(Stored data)
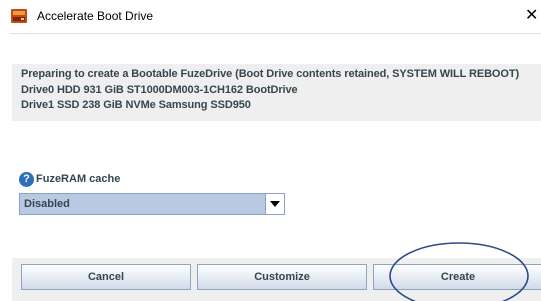  I want to click on annotation-ellipse, so click(459, 272).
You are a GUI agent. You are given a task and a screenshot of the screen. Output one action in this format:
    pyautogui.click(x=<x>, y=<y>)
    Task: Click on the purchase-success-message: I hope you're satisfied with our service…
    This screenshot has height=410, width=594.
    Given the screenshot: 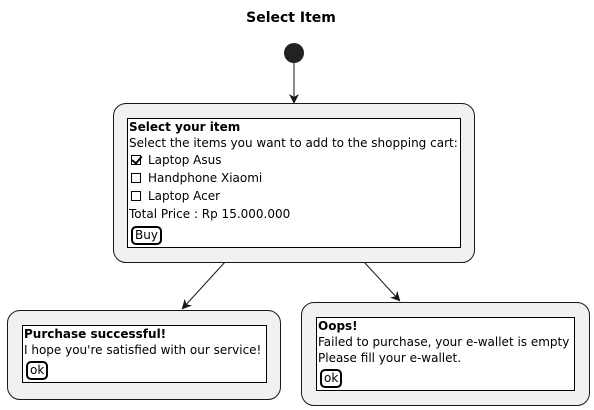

## Problem statement
Quote the material word for word from the line with "You are a GUI" up to and including its last line. Leave the pictures out of your answer.

## Output of the exercise
You are a GUI agent. You are given a task and a screenshot of the screen. Output one action in this format:
    pyautogui.click(x=<x>, y=<y>)
    Task: Click on the purchase-success-message: I hope you're satisfied with our service…
    This screenshot has height=410, width=594.
    Given the screenshot: 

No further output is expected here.